Item position entries

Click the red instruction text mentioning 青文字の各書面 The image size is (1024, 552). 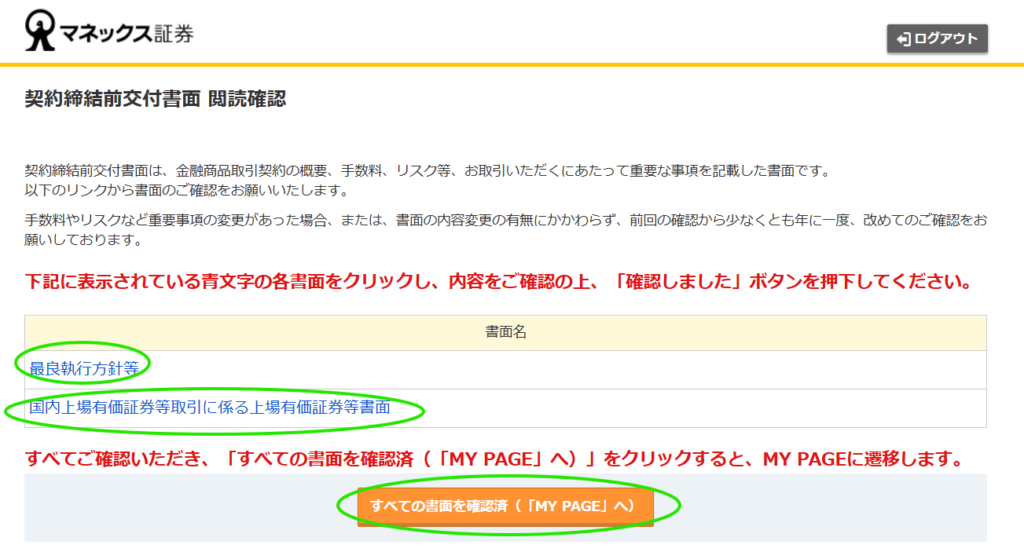click(498, 281)
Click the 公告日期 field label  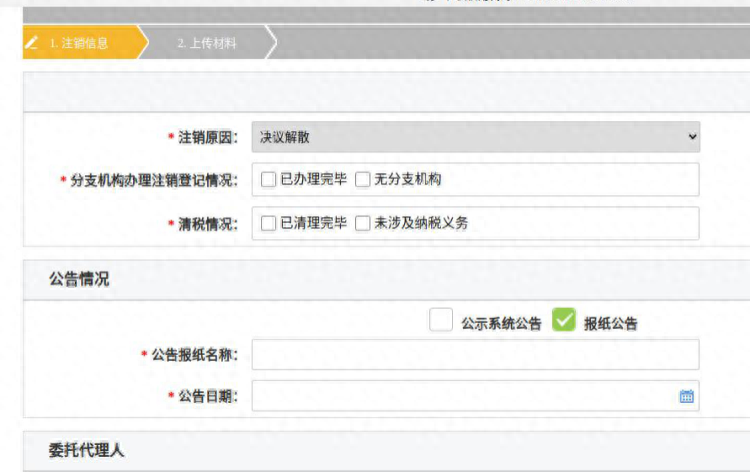click(x=207, y=397)
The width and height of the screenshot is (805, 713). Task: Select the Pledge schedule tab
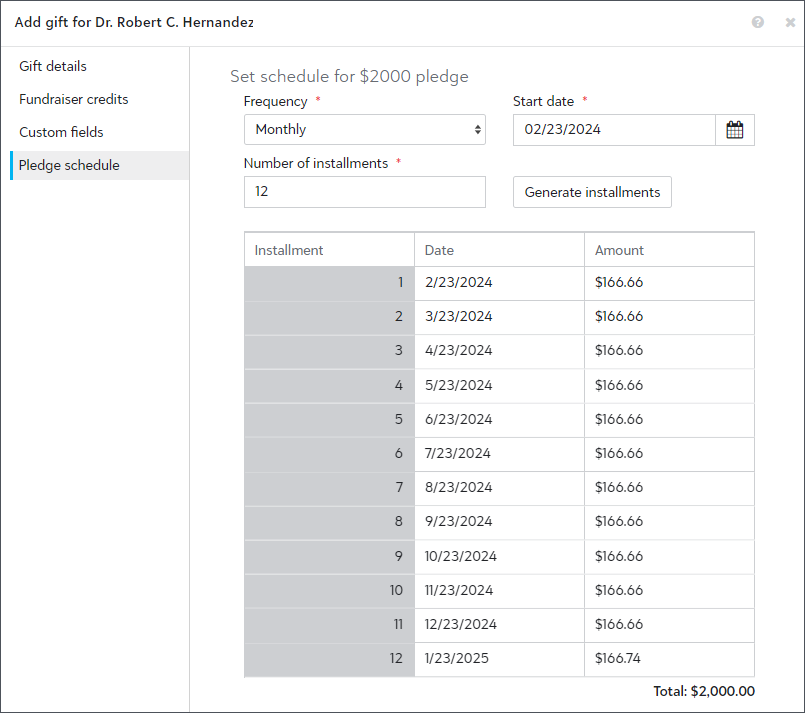69,166
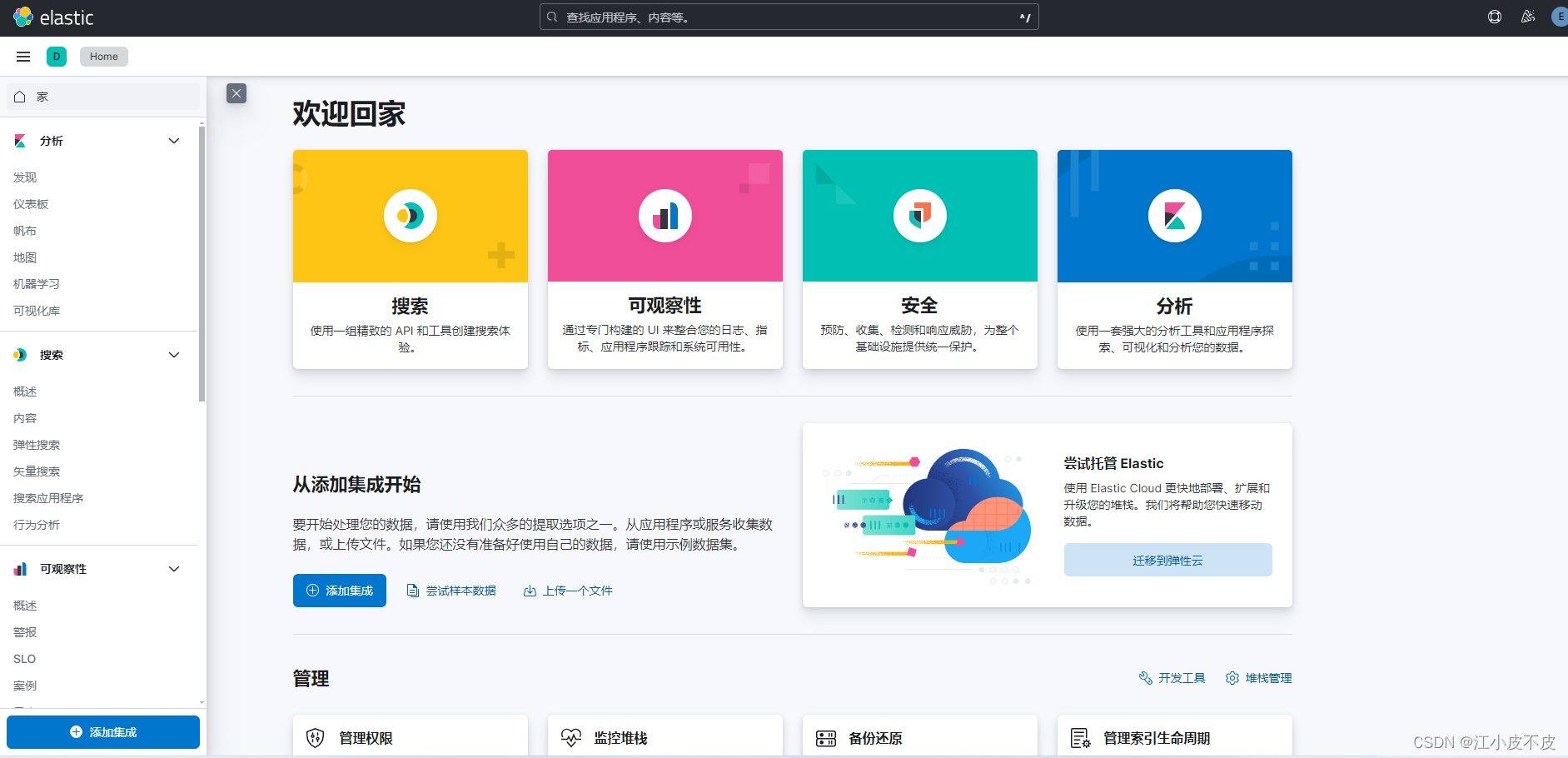Click the user avatar in top right corner
Viewport: 1568px width, 758px height.
tap(1558, 17)
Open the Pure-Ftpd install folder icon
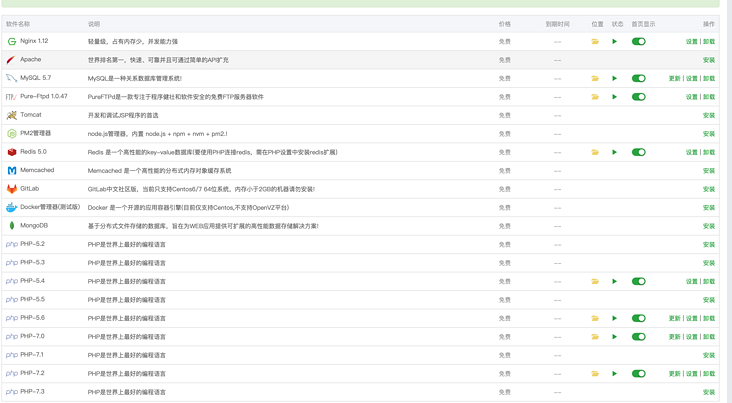Viewport: 732px width, 403px height. click(595, 97)
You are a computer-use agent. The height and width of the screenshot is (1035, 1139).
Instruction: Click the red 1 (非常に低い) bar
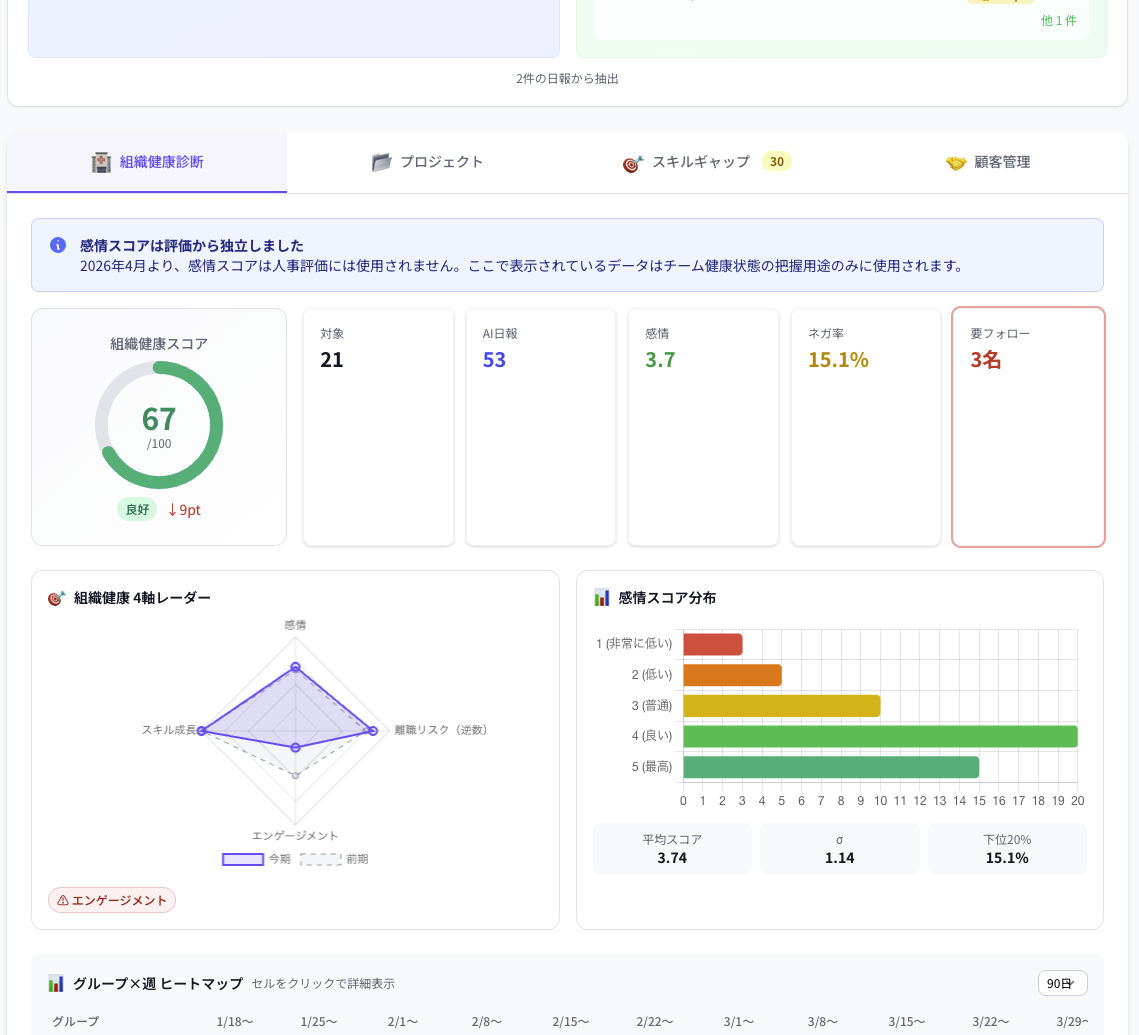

Exercise task: Present the lines of the items from the line with "Open the Pure-Ftpd install folder icon" through the end of the items as a JSON list of strings, one string per line, omitting blank lines. Leave the pictures out of the answer.

Reply:
[
  "Open the Pure-Ftpd install folder icon",
  "Viewport: 732px width, 403px height. click(595, 97)",
  "You are a computer-use agent. The height and width of the screenshot is (1035, 1139).",
  "Instruction: Click the red 1 (非常に低い) bar"
]